Provided text -
--------
A better sampling strategy would be beam search. Such a strategy might look like: at each character, the most probable b next characters are sampled; to quote one description of how this applies to RNN sampling:

So, beam search is a form of greedy search that does not give an exact highest probability output sequence, but lets us get some number of candidates b, called the beam size. What we do is instead of computing the most likely first word, we compute the b most likely first words (this set of b most likely candidates is called the "beam"). Then to compute the second word, we condition in turn on each of those b first words, and score all the sequences of length 2 obtained that way (b*n of them if n is the size of the vocabulary), then we take the top b of those. Now we can compute the b*n highest scoring length-3 sequences whose length-2 prefixes are in our previous beam, and take the highest-scoring b of those, etc.
--------
Information shown -

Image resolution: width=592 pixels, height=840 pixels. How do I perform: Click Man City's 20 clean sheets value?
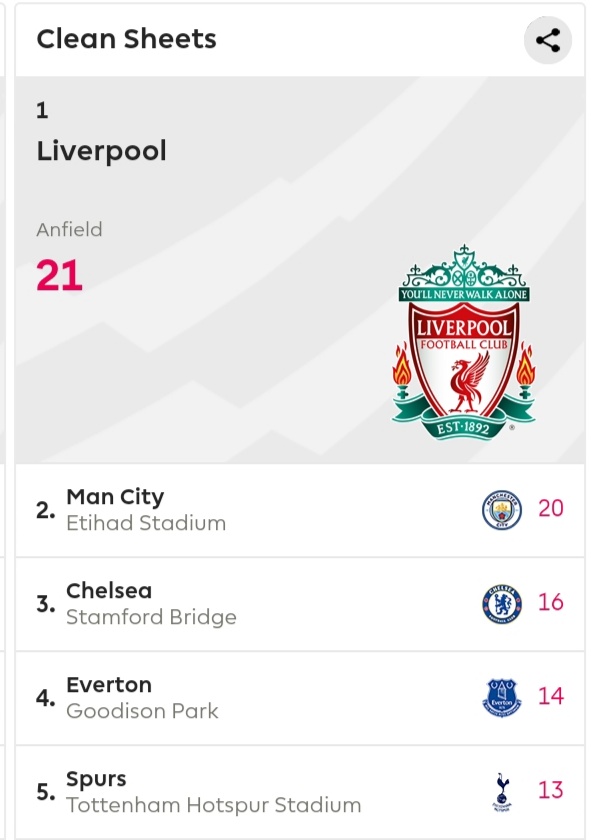coord(551,508)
--------
Problem -
Return the part of the beam search passage starting at "So, beam search" and ending at "of those, etc.", copied word for word.

Exercise answer -
So, beam search is a form of greedy search that does not give an exact highest probability output sequence, but lets us get some number of candidates b, called the beam size. What we do is instead of computing the most likely first word, we compute the b most likely first words (this set of b most likely candidates is called the "beam"). Then to compute the second word, we condition in turn on each of those b first words, and score all the sequences of length 2 obtained that way (b*n of them if n is the size of the vocabulary), then we take the top b of those. Now we can compute the b*n highest scoring length-3 sequences whose length-2 prefixes are in our previous beam, and take the highest-scoring b of those, etc.